Our findings have important implications for the design and implementation of social safety nets. First, they suggest that interventions that target the rural poor and the urban extreme poor need to adopt a long-term perspective. The frequent recertification of the beneficiaries might not be needed and, probably, represents a loss of administrative and financial resources.

Second, our findings suggest that interventions that target the urban moderate poor need to adopt flexible entry and exit rules in response to this group’s high income mobility. Targeting mechanisms based on proxy means tests are unlikely to perform satisfactorily. The Brazilian model based on declared income may represent a better alternative, if it can be coupled with frequent recertification and electronic audits of eligibility based on crossing information from the roster of beneficiaries with other sources of administrative data (e.g., social security contributions, ownership of assets).

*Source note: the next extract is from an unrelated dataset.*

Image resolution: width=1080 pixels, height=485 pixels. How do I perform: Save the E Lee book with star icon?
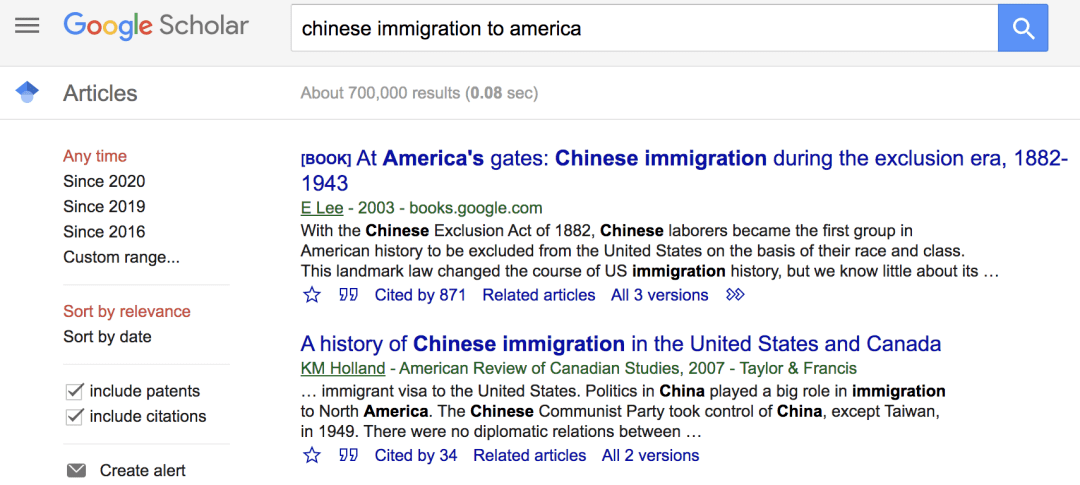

Third, we show that the chronic poor have extremely low levels of human capital and live in rural areas with limited opportunity of wage employment. These are key factors for escaping poverty. Consequently, our findings suggest that, at least for this group, graduation strategies aimed at increasing income-generation capacity have low probabilities of success.Footnote 16

Finally, the finding that both the vulnerable and the middle class are likely to experience poverty in the future implies that the social safety nets remain relevant for many that are currently out of poverty.Footnote 17

A caveat is worth mentioning. Our dynamic analysis is based on 12 countries for which data are available. Further work is needed to incorporate results for more countries and increase the representativeness of our findings.